- _What to do_
#1 Translate this sentence from the caudate lobectomy text into Spanish: "Surgical margins were negative in all cases with tumors."
#2 Retype the caudate lobectomy text from "Conversion to open" up to and including "(range, 0.4–2) cm.".

- _Document section_
========

The retrohepatic inferior vena cava was exposed after the caudate lobe resection. A, inferior vena cava; B, left hepatic vein.

Statistical analysis

Patient characteristics, surgical features, and postoperative course were analyzed according to type of resection. Complications were graded according to the Clavien–Dindo classification. ¹⁵ Posthepatectomy liver failure was defined and graded according to the International Study Group of Liver Surgery. ¹⁶ Results were expressed as median (range) values.

Demographics

In our series 11 patients (four males, seven females; 34–60 years of age) underwent laparoscopic caudate lobectomy (four LICH, seven LCLH). Diagnoses of patients undergoing LICH included hepatocellular carcinoma (n = 1), colorectal metastases (n = 1), and symptomatic hemangioma (n = 2). Diagnoses in the LCLH group included hepatolithiasis (n = 5), hepatocellular carcinoma (n = 1), and symptomatic hemangioma (n = 1).

Surgical features

Conversion to open surgery was required for 2 patients (one hemangioma in the LICH group and one hepatolithiasis in the LCLH group). Only 1 patient in the LCLH group who required conversion required blood transfusion (9.1%). Operation time was 185 (range, 155–350) minutes in the LICH group and 275 (range, 190–295) minutes in the LCLH group. The blood loss was 250 (range, 200–600) mL in the LICH group and 500 (range, 300–900) mL in the LCLH group, respectively.

Resection margin is an important factor associated with clinical outcome. Surgical margins were negative in all cases with tumors. In the LICH group, the tumor size was 11.8 (range, 1.2–20) cm³, and the resection margin was 1.4 (range, 0.4–2) cm.

Postoperative course

The length of postoperative hospital stay was 7 (range, 4–11) days in the LICH group and 6 (range, 5–9) days in the LCLH group. Three of 11 patients (27.3%) required postoperative analgesia, including 2 patients who underwent conversion.

No mortality occurred in the perioperative period. Two patients experienced two complications. The patient who underwent conversion in the LICH group experienced temporary respiratory distress and a pleural effusion and recovered without intervention (Clavien Grade I). One patient with hepatolithiasis in the LCLH group was treated with antibiotics for an intraabdominal infection (Clavien Grade II). No cases of postoperative bleeding, biliary leakage, or liver failure occurred. Intraoperative cholangiography was routinely performed in patients with hepatolithiasis. No residual stone was found in any of 5 cases.

========

- _Collected data_

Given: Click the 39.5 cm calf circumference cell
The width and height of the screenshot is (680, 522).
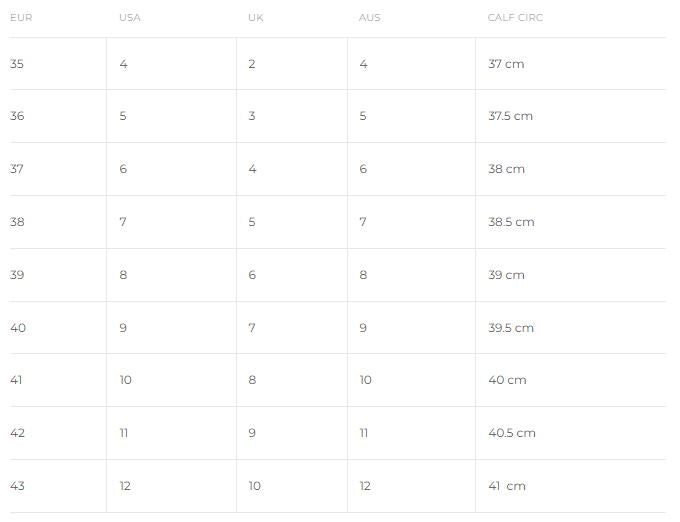Looking at the screenshot, I should 511,328.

========

- _Results by task_
#1 Los márgenes quirúrgicos fueron negativos en todos los casos con tumores.

#2
Conversion to open surgery was required for 2 patients (one hemangioma in the LICH group and one hepatolithiasis in the LCLH group). Only 1 patient in the LCLH group who required conversion required blood transfusion (9.1%). Operation time was 185 (range, 155–350) minutes in the LICH group and 275 (range, 190–295) minutes in the LCLH group. The blood loss was 250 (range, 200–600) mL in the LICH group and 500 (range, 300–900) mL in the LCLH group, respectively.

Resection margin is an important factor associated with clinical outcome. Surgical margins were negative in all cases with tumors. In the LICH group, the tumor size was 11.8 (range, 1.2–20) cm³, and the resection margin was 1.4 (range, 0.4–2) cm.